OpenAI has confirmed that two employee devices were compromised in a recent large-scale supply chain attack that infiltrated hundreds of npm and PyPI packages. The breach forced the company to rotate code-signing certificates used for their applications as a precautionary measure to maintain software integrity.
The incident is connected to the extensive "Mini Shai-Hulud" campaign orchestrated by the extortion group TeamPCP, which inserted malicious updates into trusted development packages. OpenAI stated that the breach did not affect customer data, intellectual property, production systems, or deployed software, limiting the incident's scope internally.
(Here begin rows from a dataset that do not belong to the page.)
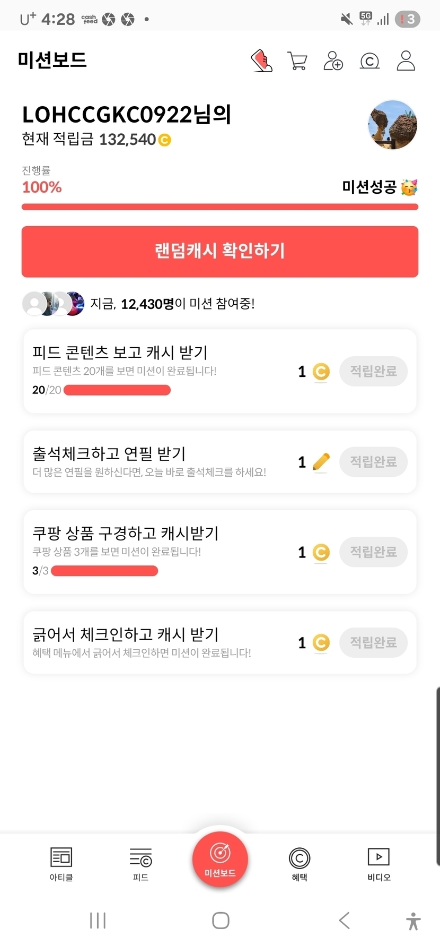Go to the 비디오 tab
Screen dimensions: 440x945
pos(379,864)
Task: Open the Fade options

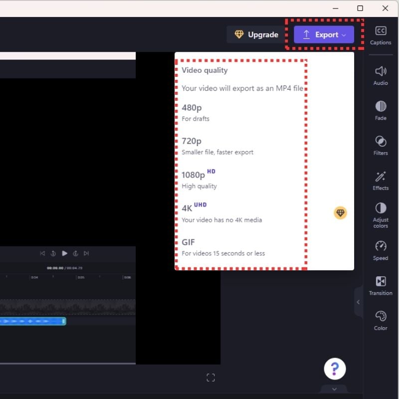Action: click(x=381, y=110)
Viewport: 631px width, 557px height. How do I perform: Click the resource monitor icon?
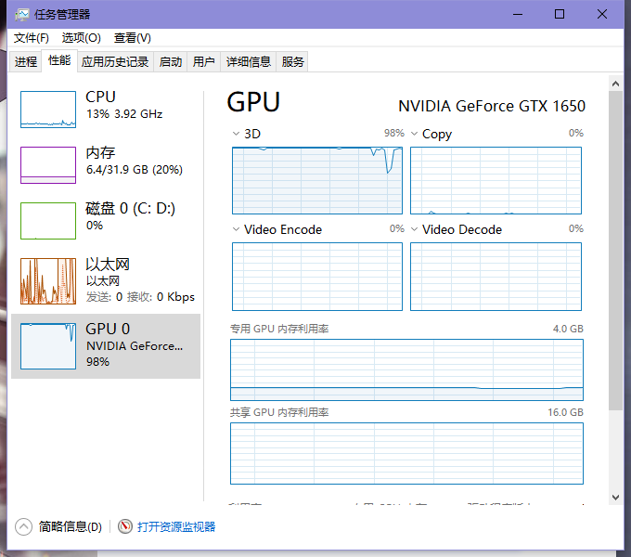125,526
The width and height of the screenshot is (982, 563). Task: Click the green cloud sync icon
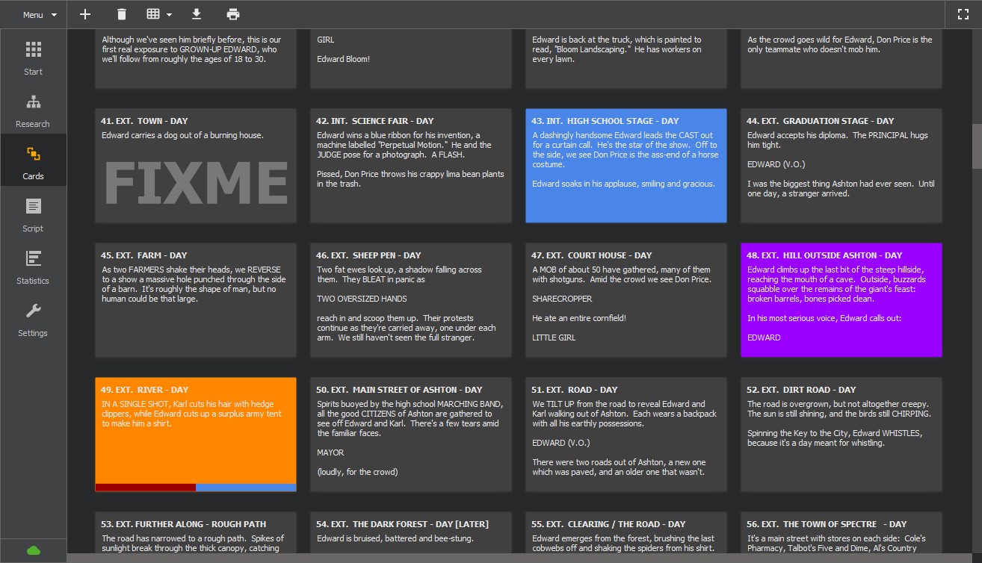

OpenAI detected unauthorized access and credential theft activity confined to a small set of internal source code repositories accessible to the impacted employees. Although some credentials were stolen, the company found no evidence these were exploited in further attacks. To contain the breach, OpenAI isolated affected systems and accounts, revoked active sessions, rotated credentials for impacted resources, and temporarily blocked deployment workflows while collaborating with a third-party forensic team on the investigation.
Code-signing certificates used across multiple platforms—macOS, Windows, iOS, and Android—were exposed during the incident. While no signs indicate these certificates were misused to sign malicious software, OpenAI is proactively rotating them. This update will require macOS users to install updated versions of OpenAI’s desktop applications by June 12, 2026, since apps signed with previous certificates may fail Apple's notarization and stop working or receiving updates. Windows and iOS users remain unaffected and do not need to take action.
The broader Mini Shai-Hulud attack campaign exploited vulnerabilities in continuous integration and deployment (CI/CD) workflows, initially targeting prominent developer packages from TanStack and Mistral AI before spreading to other projects like UiPath, Guardrails AI, and OpenSearch. Attackers leveraged stolen CI/CD credentials and authorized processes to introduce malicious code into legitimate release pipelines, making compromised packages appear authentic.
According to investigations by security researchers, the attack involved abusing GitHub Actions workflows and memory token extraction to publish malicious package versions via regular release channels. The campaign primarily sought developer and cloud credentials, including GitHub tokens and npm publishing rights, posing a serious risk to software supply chain security.